▶ _YOUR OBJECTIVE_
Please return, unchanged, the part of the data below that opens with the line containing "You are a computer-use" and closes with the line containing "coord(511,408)", including both of those lines.

Data for locating visible targets:
☆ ☆ ☆ ☆

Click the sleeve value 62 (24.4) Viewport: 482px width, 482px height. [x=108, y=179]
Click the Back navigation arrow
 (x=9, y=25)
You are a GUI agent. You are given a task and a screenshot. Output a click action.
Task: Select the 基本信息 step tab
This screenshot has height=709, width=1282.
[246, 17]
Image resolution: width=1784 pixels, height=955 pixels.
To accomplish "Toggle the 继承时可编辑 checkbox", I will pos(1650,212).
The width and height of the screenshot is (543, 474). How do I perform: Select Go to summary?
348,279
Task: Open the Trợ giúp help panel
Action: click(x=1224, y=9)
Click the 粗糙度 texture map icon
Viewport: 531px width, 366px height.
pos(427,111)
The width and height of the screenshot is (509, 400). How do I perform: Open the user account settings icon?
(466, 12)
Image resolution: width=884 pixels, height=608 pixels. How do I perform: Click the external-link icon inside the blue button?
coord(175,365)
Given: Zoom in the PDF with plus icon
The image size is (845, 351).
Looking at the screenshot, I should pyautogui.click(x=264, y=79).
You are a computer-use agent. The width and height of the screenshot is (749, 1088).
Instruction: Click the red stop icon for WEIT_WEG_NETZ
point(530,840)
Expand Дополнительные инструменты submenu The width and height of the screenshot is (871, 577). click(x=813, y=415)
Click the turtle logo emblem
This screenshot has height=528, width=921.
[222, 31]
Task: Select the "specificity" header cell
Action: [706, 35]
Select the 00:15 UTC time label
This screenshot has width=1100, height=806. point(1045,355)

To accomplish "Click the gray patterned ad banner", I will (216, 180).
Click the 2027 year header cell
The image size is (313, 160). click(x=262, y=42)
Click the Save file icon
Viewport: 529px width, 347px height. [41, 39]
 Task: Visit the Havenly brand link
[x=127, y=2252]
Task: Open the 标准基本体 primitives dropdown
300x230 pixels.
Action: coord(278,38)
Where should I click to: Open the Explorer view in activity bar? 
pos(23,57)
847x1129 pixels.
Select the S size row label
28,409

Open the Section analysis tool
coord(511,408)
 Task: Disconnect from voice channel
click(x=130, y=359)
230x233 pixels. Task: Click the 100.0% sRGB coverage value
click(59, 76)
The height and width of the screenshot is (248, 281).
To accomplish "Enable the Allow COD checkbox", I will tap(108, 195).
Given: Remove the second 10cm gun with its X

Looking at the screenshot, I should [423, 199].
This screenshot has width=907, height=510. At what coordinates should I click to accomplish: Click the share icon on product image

☆ ☆ ☆ ☆

▶ _TASK RESPONSE_
You are a computer-use agent. The width and height of the screenshot is (749, 1088).
Instruction: Click the red stop icon for WEIT_WEG_NETZ
point(530,840)
Expand Дополнительные инструменты submenu The width and height of the screenshot is (871, 577). click(x=813, y=415)
Click the turtle logo emblem
This screenshot has height=528, width=921.
[222, 31]
Task: Select the "specificity" header cell
Action: [706, 35]
Select the 00:15 UTC time label
This screenshot has width=1100, height=806. point(1045,355)

To accomplish "Click the gray patterned ad banner", I will (216, 180).
Click the 2027 year header cell
The image size is (313, 160). click(x=262, y=42)
Click the Save file icon
Viewport: 529px width, 347px height. [41, 39]
 Task: Visit the Havenly brand link
[x=127, y=2252]
Task: Open the 标准基本体 primitives dropdown
300x230 pixels.
Action: coord(278,38)
Where should I click to: Open the Explorer view in activity bar? 
pos(23,57)
847x1129 pixels.
Select the S size row label
28,409

Open the Section analysis tool
coord(511,408)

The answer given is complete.